Phase I/II study of pilaralisib (SAR245408) in combination with trastuzumab or trastuzumab plus paclitaxel in trastuzumab-refractory HER2-positive metastatic breast cancer

This phase I/II dose-escalation study investigated the maximum tolerated dose (MTD), safety, pharmacokinetics, and efficacy of the pan-class I phosphoinositide 3-kinase inhibitor pilaralisib in combination with trastuzumab (Arm 1) or trastuzumab plus paclitaxel (Arm 2) in patients with HER2-positive metastatic breast cancer. Patients had progressed on prior trastuzumab (Arms 1 and 2) and received prior taxane (Arm 2). The MTD of pilaralisib was determined using a 3 + 3 dose-escalation design (starting dose 200 mg once daily). Forty-two patients were enrolled (21 in each arm).

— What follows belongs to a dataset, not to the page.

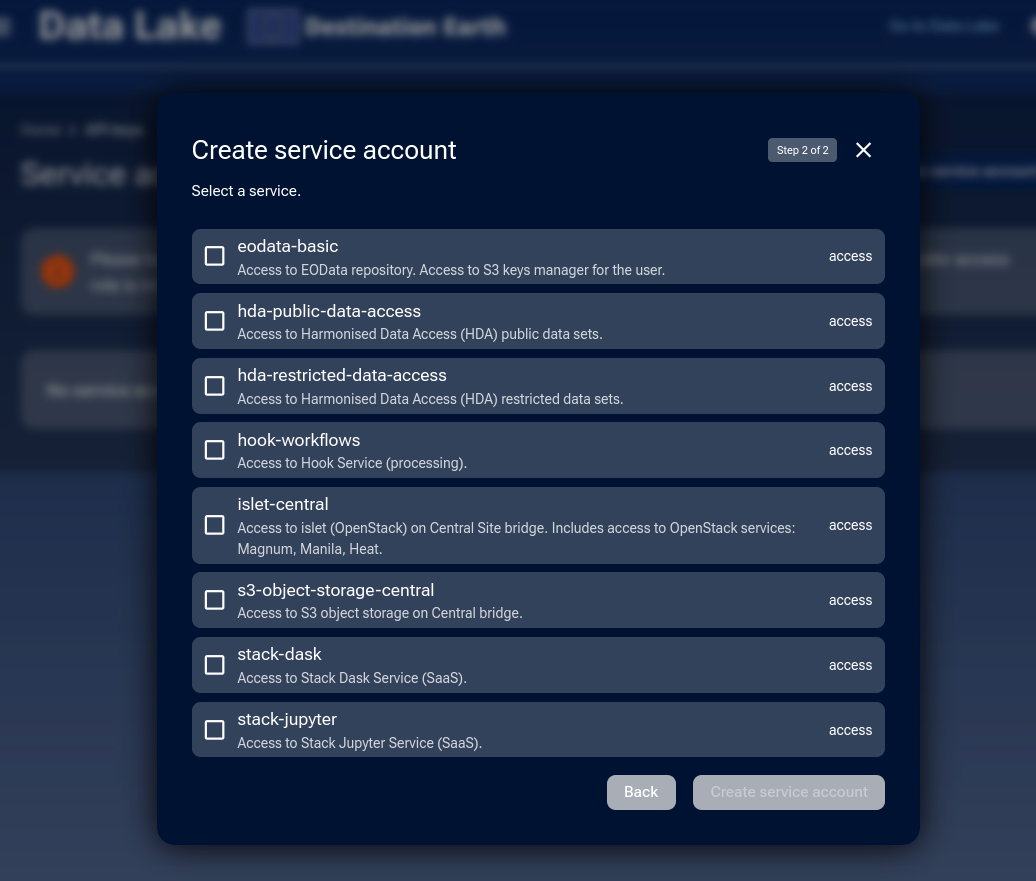Enable hda-public-data-access service
This screenshot has width=1036, height=881.
[214, 321]
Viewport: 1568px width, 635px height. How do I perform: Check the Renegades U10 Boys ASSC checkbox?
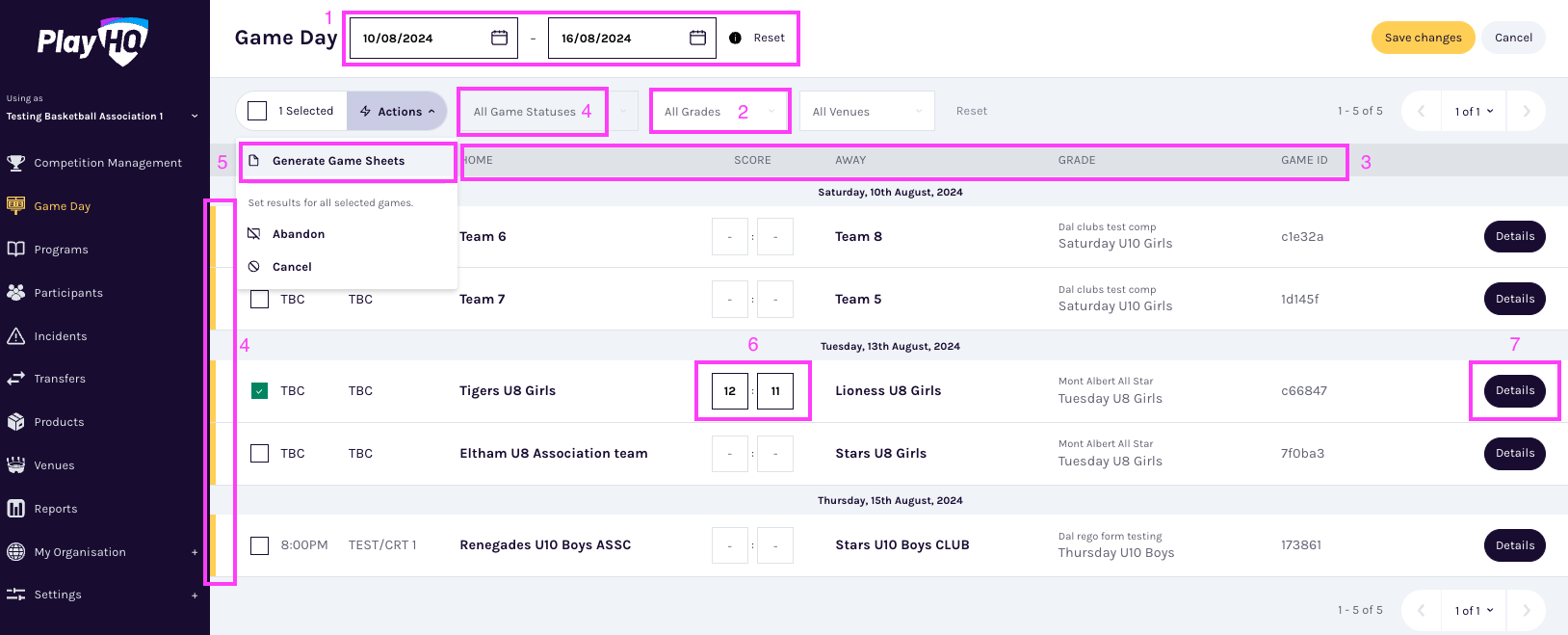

Five patients had a dose-limiting toxicity (DLT; three in Arm 1 and two in Arm 2). Dose-limiting toxicities were rash (three patients) and neutropenia (two patients). The MTD of pilaralisib was determined at 400 mg once daily in both arms. The most frequently reported treatment-related adverse events (AEs) were diarrhea (23.8 % in Arm 1 vs. 66.7 % in Arm 2), fatigue (14.3 vs. 42.9 %), and rash (33.3 vs. 38.1 %). The most frequently reported treatment-related grade a parts per thousand yen3 AEs were erythematous rash (9.5 %) in Arm 1 and diarrhea, peripheral neuropathy, and neutropenia (14.3 % each) in Arm 2. Steady-state pilaralisib exposure was similar to previous studies with pilaralisib monotherapy. No responses occurred in Arm 1; four of 20 evaluable patients (20 %) in Arm 2 had a partial response. Observed PIK3CA mutations in cell-free circulating DNA did not correlate with response. Pilaralisib in combination with trastuzumab with or without paclitaxel had an acceptable safety profile in metastatic HER2-positive breast cancer, with clinical activity in the paclitaxel arm.